In each case, these regulate in particular which security measures the operator must observe and in which the operator has agreed to fulfill the rights of data subject (i.e. users can, for example, address their right of access and their right to erasure directly to the operator of the social network).
The rights of users (in particular the right of access, erasure, restriction and right to lodge a complaint to the supervisory authority), are not restricted by the agreements with the respective operator.

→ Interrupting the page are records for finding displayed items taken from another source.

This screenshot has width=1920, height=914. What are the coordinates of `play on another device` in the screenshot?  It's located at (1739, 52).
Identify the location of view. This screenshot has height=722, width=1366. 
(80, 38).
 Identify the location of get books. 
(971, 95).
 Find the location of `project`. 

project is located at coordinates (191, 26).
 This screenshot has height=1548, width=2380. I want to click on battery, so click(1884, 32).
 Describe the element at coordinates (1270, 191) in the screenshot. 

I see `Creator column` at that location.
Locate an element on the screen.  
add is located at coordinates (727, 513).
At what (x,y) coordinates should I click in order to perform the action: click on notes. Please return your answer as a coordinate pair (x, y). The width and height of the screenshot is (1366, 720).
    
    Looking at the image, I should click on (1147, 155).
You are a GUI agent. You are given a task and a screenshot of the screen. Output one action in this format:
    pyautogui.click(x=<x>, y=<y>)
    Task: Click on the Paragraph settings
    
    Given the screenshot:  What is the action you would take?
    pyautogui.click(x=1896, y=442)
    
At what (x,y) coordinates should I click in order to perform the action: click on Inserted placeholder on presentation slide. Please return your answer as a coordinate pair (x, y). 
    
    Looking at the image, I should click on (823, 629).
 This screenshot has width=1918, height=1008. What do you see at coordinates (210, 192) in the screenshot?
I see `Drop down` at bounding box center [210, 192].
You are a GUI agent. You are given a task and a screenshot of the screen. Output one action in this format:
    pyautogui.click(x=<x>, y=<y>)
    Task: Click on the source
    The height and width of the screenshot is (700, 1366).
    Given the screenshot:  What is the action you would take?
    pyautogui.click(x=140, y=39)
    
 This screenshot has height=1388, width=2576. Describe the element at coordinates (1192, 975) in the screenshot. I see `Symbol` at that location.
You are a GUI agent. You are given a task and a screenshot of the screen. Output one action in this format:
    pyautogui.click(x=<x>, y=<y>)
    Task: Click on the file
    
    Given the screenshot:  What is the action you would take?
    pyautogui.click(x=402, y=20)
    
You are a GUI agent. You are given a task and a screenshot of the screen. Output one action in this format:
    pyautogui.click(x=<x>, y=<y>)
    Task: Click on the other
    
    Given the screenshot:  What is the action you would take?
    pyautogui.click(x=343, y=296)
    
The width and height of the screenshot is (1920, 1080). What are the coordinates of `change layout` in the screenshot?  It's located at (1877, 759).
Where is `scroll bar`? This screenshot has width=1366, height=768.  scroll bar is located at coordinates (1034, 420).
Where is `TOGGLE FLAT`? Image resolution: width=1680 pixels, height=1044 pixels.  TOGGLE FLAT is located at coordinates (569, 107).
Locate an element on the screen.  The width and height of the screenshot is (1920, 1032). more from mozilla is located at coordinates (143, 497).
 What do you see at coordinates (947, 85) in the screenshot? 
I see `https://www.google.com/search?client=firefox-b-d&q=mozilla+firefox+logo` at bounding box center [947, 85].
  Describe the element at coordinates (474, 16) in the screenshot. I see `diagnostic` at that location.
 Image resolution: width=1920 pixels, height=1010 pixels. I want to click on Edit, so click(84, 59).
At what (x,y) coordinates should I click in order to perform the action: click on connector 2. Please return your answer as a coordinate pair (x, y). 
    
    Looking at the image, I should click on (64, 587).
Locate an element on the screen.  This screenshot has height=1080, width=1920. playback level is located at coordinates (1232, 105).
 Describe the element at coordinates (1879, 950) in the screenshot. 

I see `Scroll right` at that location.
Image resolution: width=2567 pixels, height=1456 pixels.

You can assert your rights (right to access, correction, erasure, restriction of processing, data portability, objection and right to lodge a complaint to the supervisory authority) both against us and against the respective operator of the social network.
- Legal basis: The legal basis for data processing is our legitimate interest in ensuring that our offer and our company are present on the internet as comprehensively as possible, as well as the possibility of communicating with you via social networks (Art. 6 (1) lit. f GDPR).
- Data subjects: Website visitors, visitors from our company pages on social networks.
In the case of Xing and LinkedIn, it is possible that some of the information collected may also be processed outside the European Union in the USA. We would like to point out that the USA is not a safe third country in the sense of EU data protection law (see also section “Recipients of Personal Data”). Data transfers take place in each case on the basis of standard contractual clauses. The operators of the social networks and their affiliated companies are therefore contractually obliged to process data in a GDPR compliant manner.